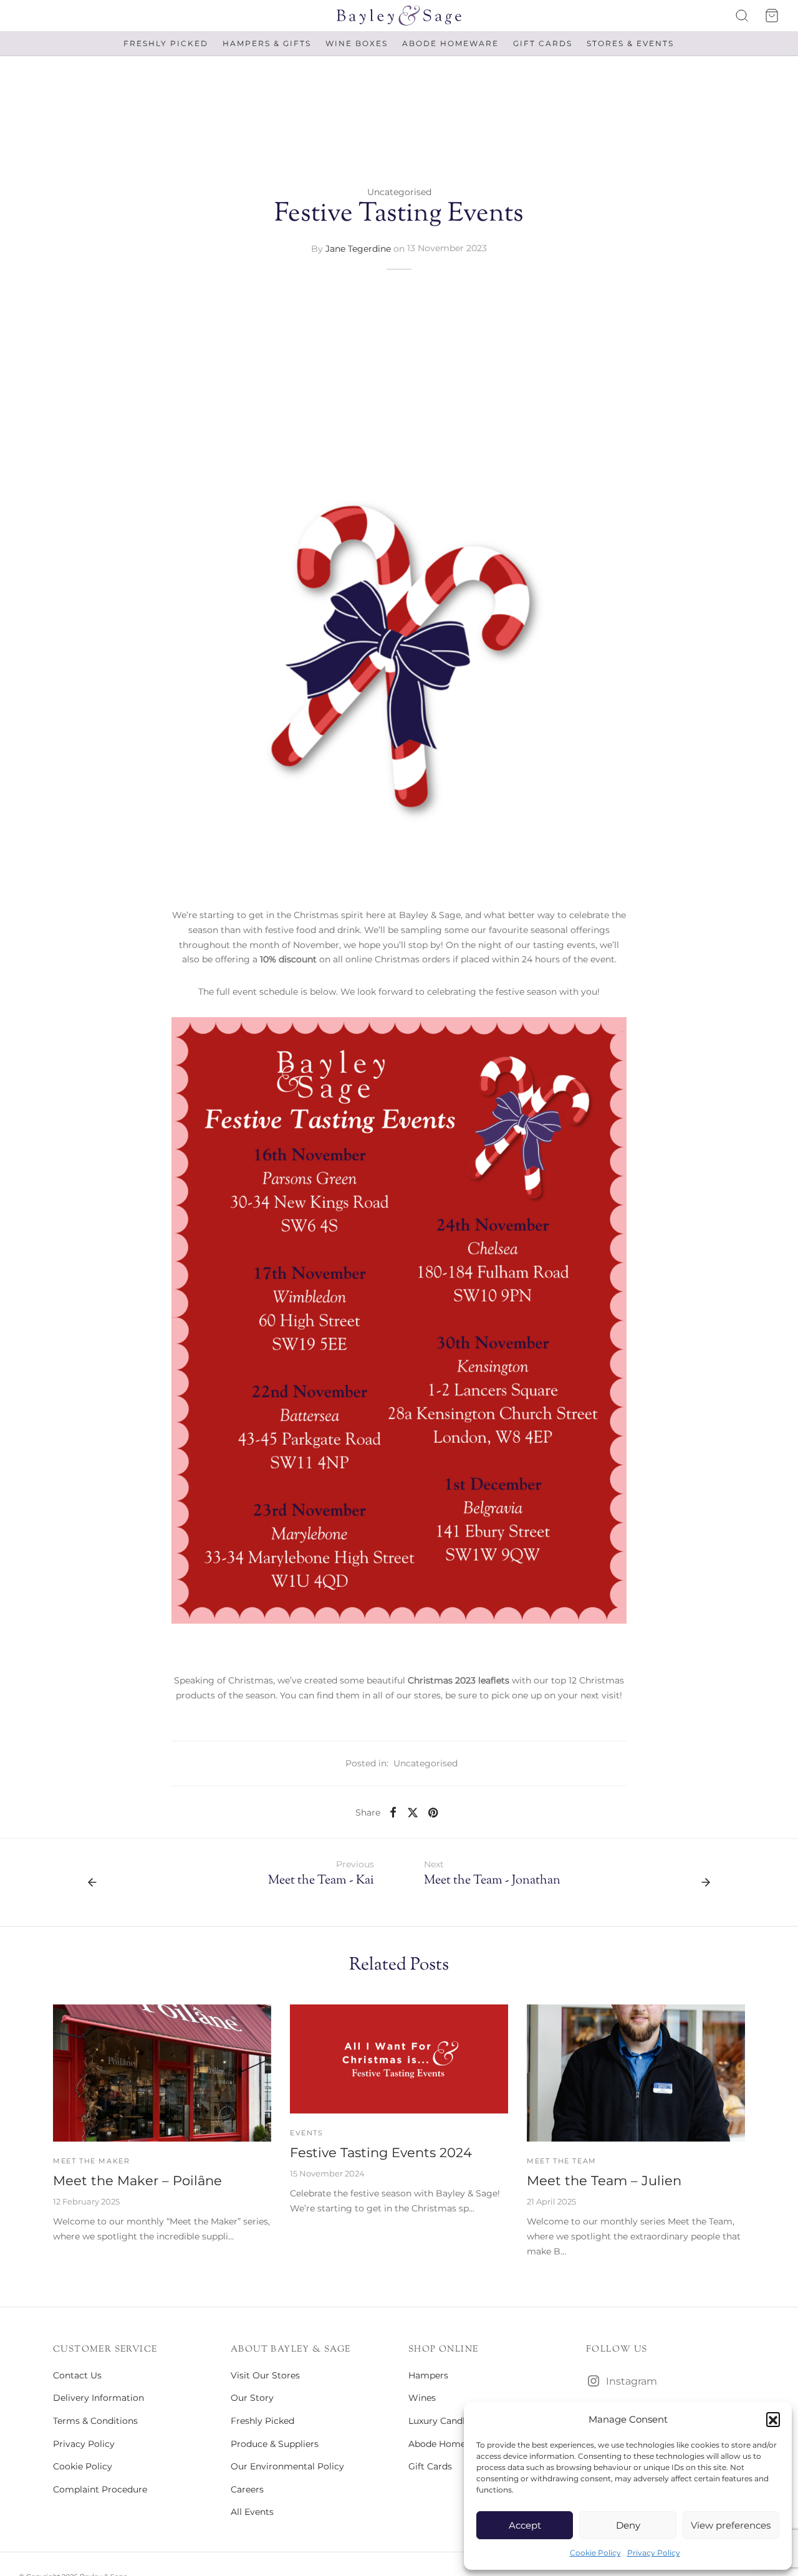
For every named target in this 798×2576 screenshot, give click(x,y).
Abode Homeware (450, 43)
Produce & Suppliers (275, 2443)
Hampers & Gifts (267, 43)
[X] (412, 1811)
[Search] (741, 15)
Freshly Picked (165, 43)
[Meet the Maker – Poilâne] (162, 2073)
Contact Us (77, 2375)
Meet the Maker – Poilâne (137, 2180)
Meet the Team (562, 2161)
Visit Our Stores (265, 2375)
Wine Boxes (356, 43)
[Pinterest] (433, 1811)
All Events (252, 2511)
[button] (773, 2419)
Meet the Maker (91, 2161)
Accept (525, 2525)
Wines (422, 2397)
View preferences (731, 2525)
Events (307, 2133)
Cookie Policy (595, 2552)
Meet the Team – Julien (604, 2180)
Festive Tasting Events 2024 (381, 2152)
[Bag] (771, 15)
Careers (247, 2489)
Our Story (252, 2397)
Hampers (428, 2375)
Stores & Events (630, 43)
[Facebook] (393, 1811)
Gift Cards (542, 43)
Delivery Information (98, 2397)
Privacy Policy (653, 2552)
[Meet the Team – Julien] (636, 2073)
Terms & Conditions (95, 2420)
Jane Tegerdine (358, 248)
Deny (628, 2525)
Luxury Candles (441, 2420)
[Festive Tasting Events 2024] (399, 2059)
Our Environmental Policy (287, 2466)
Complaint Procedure (100, 2489)
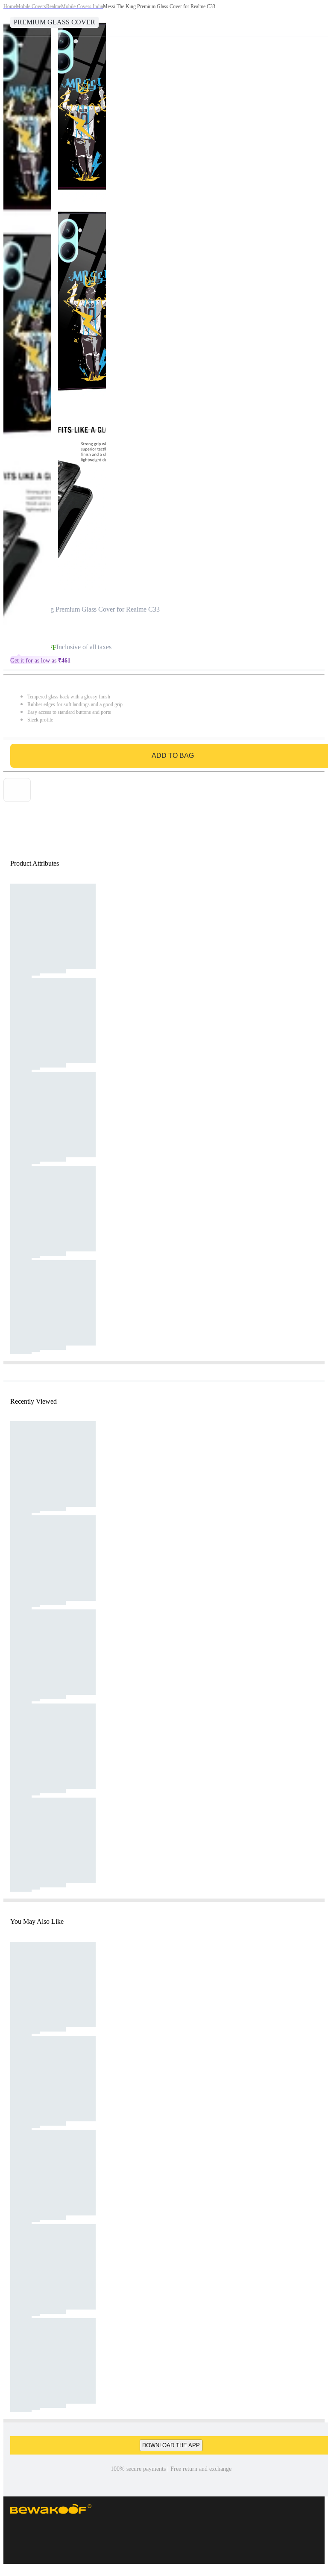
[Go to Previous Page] (11, 18)
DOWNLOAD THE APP (171, 2445)
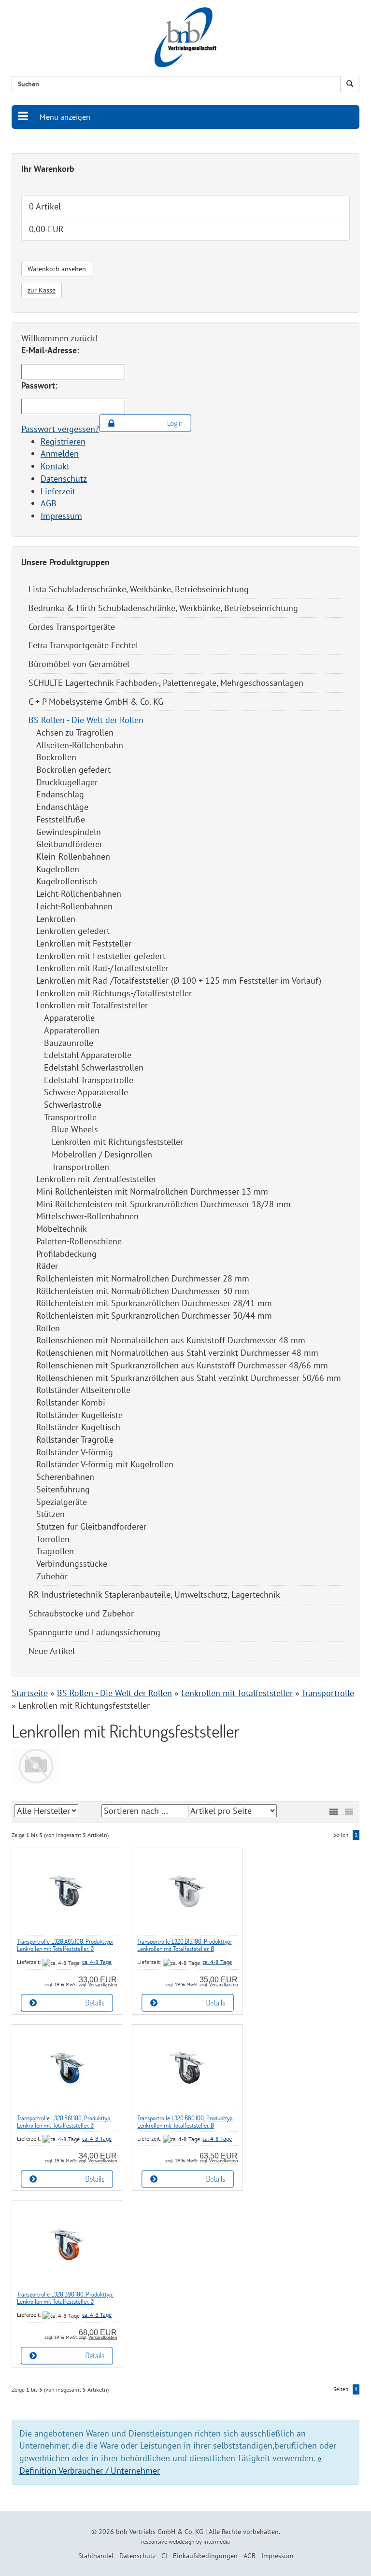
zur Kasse (42, 290)
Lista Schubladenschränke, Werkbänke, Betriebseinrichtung (139, 589)
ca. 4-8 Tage (97, 1961)
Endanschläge (62, 806)
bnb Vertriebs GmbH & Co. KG (159, 2531)
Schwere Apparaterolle (86, 1092)
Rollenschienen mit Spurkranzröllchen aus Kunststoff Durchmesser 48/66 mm (182, 1365)
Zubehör (52, 1576)
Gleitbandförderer (69, 843)
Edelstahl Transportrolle (88, 1080)
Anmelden (60, 453)
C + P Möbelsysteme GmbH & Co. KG (96, 701)
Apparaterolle (69, 1017)
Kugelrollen (57, 869)
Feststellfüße (60, 819)
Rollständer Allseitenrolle (83, 1389)
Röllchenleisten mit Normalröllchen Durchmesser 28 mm (142, 1278)
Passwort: (39, 385)
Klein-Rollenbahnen (73, 856)
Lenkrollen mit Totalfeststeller (92, 1005)
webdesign (182, 2541)
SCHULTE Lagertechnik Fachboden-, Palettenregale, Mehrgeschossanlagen (166, 682)
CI (164, 2555)
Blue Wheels (75, 1129)
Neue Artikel (52, 1651)
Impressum (61, 515)
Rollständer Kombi (70, 1402)
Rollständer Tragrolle (75, 1439)
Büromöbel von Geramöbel (79, 663)
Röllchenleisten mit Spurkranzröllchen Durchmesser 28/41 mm (154, 1303)
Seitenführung (63, 1489)
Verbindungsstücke (71, 1563)
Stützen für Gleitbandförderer (91, 1526)
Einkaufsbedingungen (205, 2555)
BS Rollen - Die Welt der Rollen (86, 719)
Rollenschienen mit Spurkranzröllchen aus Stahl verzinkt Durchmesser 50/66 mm (188, 1377)
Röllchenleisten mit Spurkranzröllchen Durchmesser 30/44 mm (154, 1315)
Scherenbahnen (65, 1476)
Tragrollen (55, 1551)
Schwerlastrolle (72, 1104)
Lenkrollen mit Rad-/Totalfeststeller (102, 968)
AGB (49, 503)
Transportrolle (70, 1117)
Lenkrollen (55, 918)
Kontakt (55, 466)
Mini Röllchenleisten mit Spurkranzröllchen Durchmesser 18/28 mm (163, 1204)
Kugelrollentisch (66, 881)
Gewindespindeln (68, 831)
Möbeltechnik (61, 1228)
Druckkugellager (67, 782)
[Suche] (349, 84)
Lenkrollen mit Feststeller (83, 943)
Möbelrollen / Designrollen (102, 1154)
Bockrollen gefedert (73, 769)
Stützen (50, 1513)
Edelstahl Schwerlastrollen (93, 1067)
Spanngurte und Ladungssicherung (94, 1632)
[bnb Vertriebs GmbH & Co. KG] (185, 37)
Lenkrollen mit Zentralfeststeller (96, 1178)
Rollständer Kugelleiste (79, 1414)
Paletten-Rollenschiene (79, 1241)
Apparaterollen (72, 1030)
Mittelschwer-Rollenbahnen (87, 1216)
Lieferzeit (58, 491)
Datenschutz (64, 478)
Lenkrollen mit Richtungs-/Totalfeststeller (114, 993)
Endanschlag (60, 794)
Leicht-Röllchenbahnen (78, 893)
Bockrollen (56, 757)
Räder (47, 1265)
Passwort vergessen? (60, 428)
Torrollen (53, 1539)
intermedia (216, 2541)
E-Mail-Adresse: (50, 350)
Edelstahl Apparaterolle (87, 1054)
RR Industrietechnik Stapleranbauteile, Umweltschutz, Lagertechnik (154, 1594)
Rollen (48, 1328)
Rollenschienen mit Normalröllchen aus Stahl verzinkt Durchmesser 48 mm (177, 1352)
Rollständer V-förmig (74, 1452)
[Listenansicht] (349, 1812)
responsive (154, 2541)
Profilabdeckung (66, 1253)
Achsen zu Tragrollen (75, 732)
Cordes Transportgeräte (72, 626)
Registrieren (63, 441)
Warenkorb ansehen (57, 269)
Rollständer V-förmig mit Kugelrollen (104, 1464)
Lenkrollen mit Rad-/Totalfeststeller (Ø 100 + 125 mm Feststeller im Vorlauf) (178, 980)
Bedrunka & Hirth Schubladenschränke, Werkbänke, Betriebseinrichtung (163, 607)
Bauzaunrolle (68, 1042)
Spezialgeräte (61, 1501)
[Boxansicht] (333, 1812)
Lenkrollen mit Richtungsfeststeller (117, 1141)
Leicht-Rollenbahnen (74, 906)
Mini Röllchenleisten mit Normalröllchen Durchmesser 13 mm (152, 1191)
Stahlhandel (96, 2555)
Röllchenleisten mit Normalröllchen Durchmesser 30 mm (142, 1290)
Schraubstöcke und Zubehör (81, 1613)
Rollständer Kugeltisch (78, 1427)
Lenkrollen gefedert (73, 930)
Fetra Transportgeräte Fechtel (83, 645)
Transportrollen (80, 1166)
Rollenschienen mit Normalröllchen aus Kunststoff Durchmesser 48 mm (170, 1340)
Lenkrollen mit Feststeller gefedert (101, 955)
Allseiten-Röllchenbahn (79, 745)
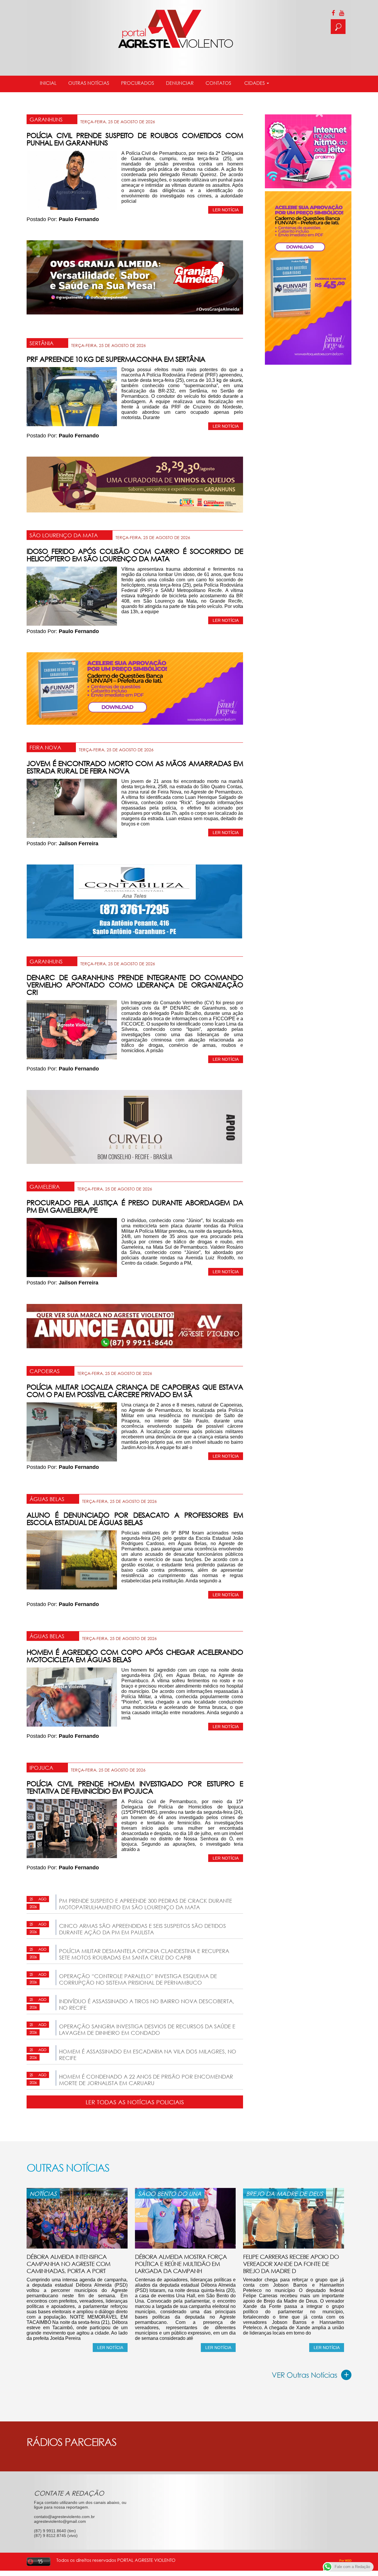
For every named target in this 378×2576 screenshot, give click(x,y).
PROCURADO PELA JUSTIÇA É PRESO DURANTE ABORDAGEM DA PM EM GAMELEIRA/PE (135, 1206)
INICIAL (48, 83)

──────

TASK REQUIREMENTS:
Strip out the pictures and repeat the listing above exactly.

RESULT FOR THIS TASK:
For every named target in this 798×2576 screenshot, give click(x,y).
Abode Homeware (450, 43)
Produce & Suppliers (275, 2443)
Hampers & Gifts (267, 43)
[X] (412, 1811)
[Search] (741, 15)
Freshly Picked (165, 43)
[Meet the Maker – Poilâne] (162, 2073)
Contact Us (77, 2375)
Meet the Maker – Poilâne (137, 2180)
Meet the Team (562, 2161)
Visit Our Stores (265, 2375)
Wine Boxes (356, 43)
[Pinterest] (433, 1811)
All Events (252, 2511)
[button] (773, 2419)
Meet the Maker (91, 2161)
Accept (525, 2525)
Wines (422, 2397)
View preferences (731, 2525)
Events (307, 2133)
Cookie Policy (595, 2552)
Meet the Team – Julien (604, 2180)
Festive Tasting Events 2024 (381, 2152)
[Bag] (771, 15)
Careers (247, 2489)
Our Story (252, 2397)
Hampers (428, 2375)
Stores & Events (630, 43)
[Facebook] (393, 1811)
Gift Cards (542, 43)
Delivery Information (98, 2397)
Privacy Policy (653, 2552)
[Meet the Team – Julien] (636, 2073)
Terms & Conditions (95, 2420)
Jane Tegerdine (358, 248)
Deny (628, 2525)
Luxury Candles (441, 2420)
[Festive Tasting Events 2024] (399, 2059)
Our Environmental Policy (287, 2466)
Complaint Procedure (100, 2489)
[Go to Previous Page] (11, 18)
DOWNLOAD THE APP (171, 2445)
zur Kasse (42, 290)
Lista Schubladenschränke, Werkbänke, Betriebseinrichtung (139, 589)
ca. 4-8 Tage (97, 1961)
Endanschläge (62, 806)
bnb Vertriebs GmbH & Co. KG (159, 2531)
Schwere Apparaterolle (86, 1092)
Rollenschienen mit Spurkranzröllchen aus Kunststoff Durchmesser 48/66 mm (182, 1365)
Zubehör (52, 1576)
Gleitbandförderer (69, 843)
Edelstahl Transportrolle (88, 1080)
Anmelden (60, 453)
C + P Möbelsysteme GmbH & Co. KG (96, 701)
Apparaterolle (69, 1017)
Kugelrollen (57, 869)
Feststellfüße (60, 819)
Rollständer Allseitenrolle (83, 1389)
Röllchenleisten mit Normalröllchen Durchmesser 28 mm (142, 1278)
Passwort: (39, 385)
Klein-Rollenbahnen (73, 856)
Lenkrollen mit Totalfeststeller (92, 1005)
webdesign (182, 2541)
SCHULTE Lagertechnik Fachboden-, Palettenregale, Mehrgeschossanlagen (166, 682)
CI (164, 2555)
Blue Wheels (75, 1129)
Neue Artikel (52, 1651)
Impressum (61, 515)
Rollständer Kombi (70, 1402)
Rollständer Tragrolle (75, 1439)
Büromöbel von Geramöbel (79, 663)
Röllchenleisten mit Spurkranzröllchen Durchmesser 28/41 mm (154, 1303)
Seitenführung (63, 1489)
Verbindungsstücke (71, 1563)
Stützen für Gleitbandförderer (91, 1526)
Einkaufsbedingungen (205, 2555)
BS Rollen - Die Welt der Rollen (86, 719)
Rollenschienen mit Spurkranzröllchen aus Stahl verzinkt Durchmesser 50/66 mm (188, 1377)
Röllchenleisten mit Spurkranzröllchen Durchmesser 30/44 mm (154, 1315)
Scherenbahnen (65, 1476)
Tragrollen (55, 1551)
Schwerlastrolle (72, 1104)
Lenkrollen mit Rad-/Totalfeststeller (102, 968)
AGB (49, 503)
Transportrolle (70, 1117)
Lenkrollen (55, 918)
Kontakt (55, 466)
Mini Röllchenleisten mit Spurkranzröllchen Durchmesser 18/28 mm (163, 1204)
Kugelrollentisch (66, 881)
Gewindespindeln (68, 831)
Möbeltechnik (61, 1228)
Druckkugellager (67, 782)
[Suche] (349, 84)
Lenkrollen mit Feststeller (83, 943)
Möbelrollen / Designrollen (102, 1154)
Bockrollen gefedert (73, 769)
Stützen (50, 1513)
Edelstahl Schwerlastrollen (93, 1067)
Spanngurte und Ladungssicherung (94, 1632)
[bnb Vertriebs GmbH & Co. KG] (185, 37)
Lenkrollen mit Zentralfeststeller (96, 1178)
Rollständer Kugelleiste (79, 1414)
Paletten-Rollenschiene (79, 1241)
Apparaterollen (72, 1030)
Mittelschwer-Rollenbahnen (87, 1216)
Lieferzeit (58, 491)
Datenschutz (64, 478)
Lenkrollen mit Richtungs-/Totalfeststeller (114, 993)
Endanschlag (60, 794)
Leicht-Röllchenbahnen (78, 893)
Bockrollen (56, 757)
Räder (47, 1265)
Passwort vergessen? (60, 428)
Torrollen (53, 1539)
intermedia (216, 2541)
E-Mail-Adresse: (50, 350)
Edelstahl Apparaterolle (87, 1054)
RR Industrietechnik Stapleranbauteile, Umweltschutz, Lagertechnik (154, 1594)
Rollen (48, 1328)
Rollenschienen mit Normalröllchen aus Stahl verzinkt Durchmesser 48 mm (177, 1352)
Rollständer V-förmig (74, 1452)
[Listenansicht] (349, 1812)
responsive (154, 2541)
Profilabdeckung (66, 1253)
Achsen zu Tragrollen (75, 732)
Cordes Transportgeräte (72, 626)
Registrieren (63, 441)
Warenkorb ansehen (57, 269)
Rollständer V-förmig mit Kugelrollen (104, 1464)
Lenkrollen mit Rad-/Totalfeststeller (Ø 100 + 125 mm Feststeller im Vorlauf) (178, 980)
Bedrunka & Hirth Schubladenschränke, Werkbänke, Betriebseinrichtung (163, 607)
Bauzaunrolle (68, 1042)
Spezialgeräte (61, 1501)
[Boxansicht] (333, 1812)
Lenkrollen mit Richtungsfeststeller (117, 1141)
Leicht-Rollenbahnen (74, 906)
Mini Röllchenleisten mit Normalröllchen Durchmesser 13 mm (152, 1191)
Stahlhandel (96, 2555)
Röllchenleisten mit Normalröllchen Durchmesser 30 mm (142, 1290)
Schraubstöcke und Zubehör (81, 1613)
Rollständer Kugeltisch (78, 1427)
Lenkrollen gefedert (73, 930)
Fetra Transportgeräte Fechtel (83, 645)
Transportrollen (80, 1166)
Rollenschienen mit Normalröllchen aus Kunststoff Durchmesser 48 mm (170, 1340)
Lenkrollen mit Feststeller gefedert (101, 955)
Allseiten-Röllchenbahn (79, 745)
For every named target in this 378×2576 screenshot, give click(x,y).
PROCURADO PELA JUSTIÇA É PRESO DURANTE ABORDAGEM DA PM EM GAMELEIRA/PE (135, 1206)
INICIAL (48, 83)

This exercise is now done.